TASK INPUT -

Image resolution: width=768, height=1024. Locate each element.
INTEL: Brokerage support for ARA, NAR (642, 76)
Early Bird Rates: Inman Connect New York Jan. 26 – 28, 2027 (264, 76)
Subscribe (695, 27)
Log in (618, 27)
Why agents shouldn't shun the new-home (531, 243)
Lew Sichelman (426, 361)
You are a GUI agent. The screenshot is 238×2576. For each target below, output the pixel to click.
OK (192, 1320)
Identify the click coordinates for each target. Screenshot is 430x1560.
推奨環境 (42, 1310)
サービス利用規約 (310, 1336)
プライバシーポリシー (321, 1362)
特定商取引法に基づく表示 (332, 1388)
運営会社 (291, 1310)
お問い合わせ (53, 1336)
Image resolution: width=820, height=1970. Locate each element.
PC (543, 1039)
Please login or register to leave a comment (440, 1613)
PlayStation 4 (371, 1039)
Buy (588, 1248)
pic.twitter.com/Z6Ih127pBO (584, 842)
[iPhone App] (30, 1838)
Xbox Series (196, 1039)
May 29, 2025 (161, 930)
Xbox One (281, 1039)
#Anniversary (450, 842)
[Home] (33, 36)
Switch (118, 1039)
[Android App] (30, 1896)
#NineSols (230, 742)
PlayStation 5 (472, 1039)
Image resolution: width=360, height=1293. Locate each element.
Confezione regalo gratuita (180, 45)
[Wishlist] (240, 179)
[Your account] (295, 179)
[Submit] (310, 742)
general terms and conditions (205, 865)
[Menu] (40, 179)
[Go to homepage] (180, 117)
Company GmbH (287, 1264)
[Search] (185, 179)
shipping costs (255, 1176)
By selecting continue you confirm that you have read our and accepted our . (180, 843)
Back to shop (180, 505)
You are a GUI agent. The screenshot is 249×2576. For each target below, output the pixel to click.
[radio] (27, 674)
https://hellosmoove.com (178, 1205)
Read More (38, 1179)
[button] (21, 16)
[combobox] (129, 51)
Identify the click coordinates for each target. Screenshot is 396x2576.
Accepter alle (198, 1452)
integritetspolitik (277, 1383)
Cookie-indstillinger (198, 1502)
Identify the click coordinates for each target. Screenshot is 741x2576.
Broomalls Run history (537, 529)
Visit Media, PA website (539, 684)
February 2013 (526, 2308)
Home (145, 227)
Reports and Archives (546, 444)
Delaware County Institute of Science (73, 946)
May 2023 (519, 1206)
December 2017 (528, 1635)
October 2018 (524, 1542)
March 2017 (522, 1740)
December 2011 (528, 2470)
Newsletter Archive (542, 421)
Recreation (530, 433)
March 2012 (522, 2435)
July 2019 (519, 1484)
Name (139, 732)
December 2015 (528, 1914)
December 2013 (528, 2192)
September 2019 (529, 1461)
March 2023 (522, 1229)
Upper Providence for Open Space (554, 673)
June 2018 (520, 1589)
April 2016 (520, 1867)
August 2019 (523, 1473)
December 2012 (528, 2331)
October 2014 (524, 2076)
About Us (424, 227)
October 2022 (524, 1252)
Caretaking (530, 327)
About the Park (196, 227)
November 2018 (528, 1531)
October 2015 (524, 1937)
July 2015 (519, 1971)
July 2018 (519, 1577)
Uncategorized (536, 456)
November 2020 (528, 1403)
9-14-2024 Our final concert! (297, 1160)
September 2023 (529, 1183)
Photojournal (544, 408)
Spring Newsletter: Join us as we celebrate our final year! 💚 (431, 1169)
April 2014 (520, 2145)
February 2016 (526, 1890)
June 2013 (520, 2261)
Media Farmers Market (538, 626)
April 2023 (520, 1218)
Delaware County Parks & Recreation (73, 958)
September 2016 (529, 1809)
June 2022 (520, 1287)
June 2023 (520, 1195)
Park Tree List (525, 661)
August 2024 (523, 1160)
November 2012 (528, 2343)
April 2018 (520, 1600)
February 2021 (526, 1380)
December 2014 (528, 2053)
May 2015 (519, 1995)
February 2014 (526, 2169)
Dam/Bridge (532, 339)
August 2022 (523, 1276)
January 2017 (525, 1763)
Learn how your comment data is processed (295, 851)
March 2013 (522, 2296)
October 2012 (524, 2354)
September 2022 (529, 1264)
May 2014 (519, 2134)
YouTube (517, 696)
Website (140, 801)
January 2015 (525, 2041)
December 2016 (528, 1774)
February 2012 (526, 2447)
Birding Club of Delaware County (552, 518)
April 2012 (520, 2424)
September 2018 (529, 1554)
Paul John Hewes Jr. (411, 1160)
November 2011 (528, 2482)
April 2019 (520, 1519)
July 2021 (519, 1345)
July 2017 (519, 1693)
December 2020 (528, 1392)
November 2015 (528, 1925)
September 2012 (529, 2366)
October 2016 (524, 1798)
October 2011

WORK REQUIRED -
From the data above, output exactly the lines between the one containing "お問い合わせ (53, 1336)" and the one containing "[Search] (185, 179)", counting both of them.

FINISHED TASK -
お問い合わせ (53, 1336)
Image resolution: width=820, height=1970. Locate each element.
PC (543, 1039)
Please login or register to leave a comment (440, 1613)
PlayStation 4 (371, 1039)
Buy (588, 1248)
pic.twitter.com/Z6Ih127pBO (584, 842)
[iPhone App] (30, 1838)
Xbox Series (196, 1039)
May 29, 2025 (161, 930)
Xbox One (281, 1039)
#Anniversary (450, 842)
[Home] (33, 36)
Switch (118, 1039)
[Android App] (30, 1896)
#NineSols (230, 742)
PlayStation 5 (472, 1039)
Image resolution: width=360, height=1293. Locate each element.
Confezione regalo gratuita (180, 45)
[Wishlist] (240, 179)
[Your account] (295, 179)
[Submit] (310, 742)
general terms and conditions (205, 865)
[Menu] (40, 179)
[Go to homepage] (180, 117)
Company GmbH (287, 1264)
[Search] (185, 179)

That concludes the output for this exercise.